Wednesday, July 31, 2013

A Summer of Sorry

I’m sure there are so many worries a first-time-second-time mom has: how will I make enough love for both my babies, how will I find the time, the energy, is this the right time to make our family bigger, do we need to have more babies . . . luckily I’ve been able to answer most of these with an open mind, but there are obvious unforeseen situations that have arose.

As I sit here sobbing as my third summer with one of the most amazing people I know draws to an end, I’m sad to say they aren’t happy tears. This summer doesn’t end with an “I’m so happy we had an amazing time” post, but rather a regretfully heavy heart; and all I can say is, I’m sorry.

I’m sorry we’ve memorized the Disney Junior TV schedule because we’ve watched way too much TV.
I’m sorry lunches sometime consisted of popcorn, cheese sticks, and bananas.
I’m sorry mommy often has to lie down, can’t play as long, gets headaches, and feels sick a lot.
I’m sorry the most common phrase I felt you used this summer is “mommy, I make it feel better”.
I’m sorry I spent more money on items to occupy you with rather than spend time to make memories with you.
I’m sorry I couldn’t stay out in the heat very long and it would cut our park trips shorter than you wanted.
I’m sorry I didn’t want to jump in the bounce house with you, and preferred to sit there and watch.
I’m sorry we went to the pool a whopping one time.
I’m sorry I looked forward to time away from my family, sometimes, more than time with my family.
I’m sorry I would take extra long showers at the gym because I knew you would have more fun with the daycare ladies than with me.
I’m sorry I lost patient with you over things a mommy shouldn’t lose patient with a two and a half year old.
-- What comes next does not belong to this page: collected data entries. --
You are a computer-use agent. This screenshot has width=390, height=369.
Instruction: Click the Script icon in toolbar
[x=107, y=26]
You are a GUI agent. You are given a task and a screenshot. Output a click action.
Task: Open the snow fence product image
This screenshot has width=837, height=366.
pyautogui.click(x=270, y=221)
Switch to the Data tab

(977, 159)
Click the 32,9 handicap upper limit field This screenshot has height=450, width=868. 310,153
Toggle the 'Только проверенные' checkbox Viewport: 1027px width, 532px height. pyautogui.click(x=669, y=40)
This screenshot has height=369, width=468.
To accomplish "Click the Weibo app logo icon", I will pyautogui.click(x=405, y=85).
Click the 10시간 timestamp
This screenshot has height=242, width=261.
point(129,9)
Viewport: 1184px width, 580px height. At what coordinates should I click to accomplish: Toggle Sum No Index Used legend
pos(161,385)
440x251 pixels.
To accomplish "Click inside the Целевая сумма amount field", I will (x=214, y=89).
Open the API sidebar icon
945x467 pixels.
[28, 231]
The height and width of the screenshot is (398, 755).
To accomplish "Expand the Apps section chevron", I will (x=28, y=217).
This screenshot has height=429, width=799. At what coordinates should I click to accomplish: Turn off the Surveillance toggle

But I also want to thank you for still hugging and snuggling with me every morning, for asking to take naps in mommy's bed, for stopping in mid play and asking if you could hug me, for telling me you love me whenever it came to you, for understanding, and for being my little baby girl. You are going to be an amazing big sister; you are kind, and thoughtful, creative, and fun. I can’t wait to see you in your new role. I love you. Enjoy your school year with your friends. I’ll make the summer up to you soon.